▶ **Task description**
For this exercise, transcribe all the records below exactly.

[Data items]
□ □ □
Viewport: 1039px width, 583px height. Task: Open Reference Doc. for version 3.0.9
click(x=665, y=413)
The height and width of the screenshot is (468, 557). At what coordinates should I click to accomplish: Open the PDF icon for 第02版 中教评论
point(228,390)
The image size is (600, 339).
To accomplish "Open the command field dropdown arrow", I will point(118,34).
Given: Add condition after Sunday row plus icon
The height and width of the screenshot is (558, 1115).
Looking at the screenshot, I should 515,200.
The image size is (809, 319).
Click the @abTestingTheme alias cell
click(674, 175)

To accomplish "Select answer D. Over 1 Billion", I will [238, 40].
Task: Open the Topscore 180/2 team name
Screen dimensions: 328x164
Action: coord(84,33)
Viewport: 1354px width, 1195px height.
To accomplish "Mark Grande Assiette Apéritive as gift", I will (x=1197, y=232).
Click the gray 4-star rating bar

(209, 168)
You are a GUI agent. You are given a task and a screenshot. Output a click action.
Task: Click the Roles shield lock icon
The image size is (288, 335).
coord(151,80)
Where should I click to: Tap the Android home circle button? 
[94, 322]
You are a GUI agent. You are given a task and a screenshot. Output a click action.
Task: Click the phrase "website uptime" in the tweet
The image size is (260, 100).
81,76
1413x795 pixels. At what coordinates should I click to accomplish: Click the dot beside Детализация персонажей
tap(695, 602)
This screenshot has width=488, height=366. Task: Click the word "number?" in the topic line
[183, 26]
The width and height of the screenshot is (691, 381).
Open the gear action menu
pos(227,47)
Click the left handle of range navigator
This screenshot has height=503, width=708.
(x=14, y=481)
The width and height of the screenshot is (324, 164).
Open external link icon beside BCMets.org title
□ □ □
▶ **Response box**
Viewport: 1039px width, 583px height. Task: Open Reference Doc. for version 3.0.9
click(x=665, y=413)
The height and width of the screenshot is (468, 557). At what coordinates should I click to accomplish: Open the PDF icon for 第02版 中教评论
point(228,390)
The image size is (600, 339).
To accomplish "Open the command field dropdown arrow", I will point(118,34).
Given: Add condition after Sunday row plus icon
The height and width of the screenshot is (558, 1115).
Looking at the screenshot, I should 515,200.
The image size is (809, 319).
Click the @abTestingTheme alias cell
click(674, 175)

To accomplish "Select answer D. Over 1 Billion", I will [238, 40].
Task: Open the Topscore 180/2 team name
Screen dimensions: 328x164
Action: coord(84,33)
Viewport: 1354px width, 1195px height.
To accomplish "Mark Grande Assiette Apéritive as gift", I will (x=1197, y=232).
Click the gray 4-star rating bar

(209, 168)
You are a GUI agent. You are given a task and a screenshot. Output a click action.
Task: Click the Roles shield lock icon
The image size is (288, 335).
coord(151,80)
Where should I click to: Tap the Android home circle button? 
[94, 322]
You are a GUI agent. You are given a task and a screenshot. Output a click action.
Task: Click the phrase "website uptime" in the tweet
The image size is (260, 100).
81,76
1413x795 pixels. At what coordinates should I click to accomplish: Click the dot beside Детализация персонажей
tap(695, 602)
This screenshot has width=488, height=366. Task: Click the word "number?" in the topic line
[183, 26]
The width and height of the screenshot is (691, 381).
Open the gear action menu
pos(227,47)
Click the left handle of range navigator
This screenshot has height=503, width=708.
(x=14, y=481)
The width and height of the screenshot is (324, 164).
Open external link icon beside BCMets.org title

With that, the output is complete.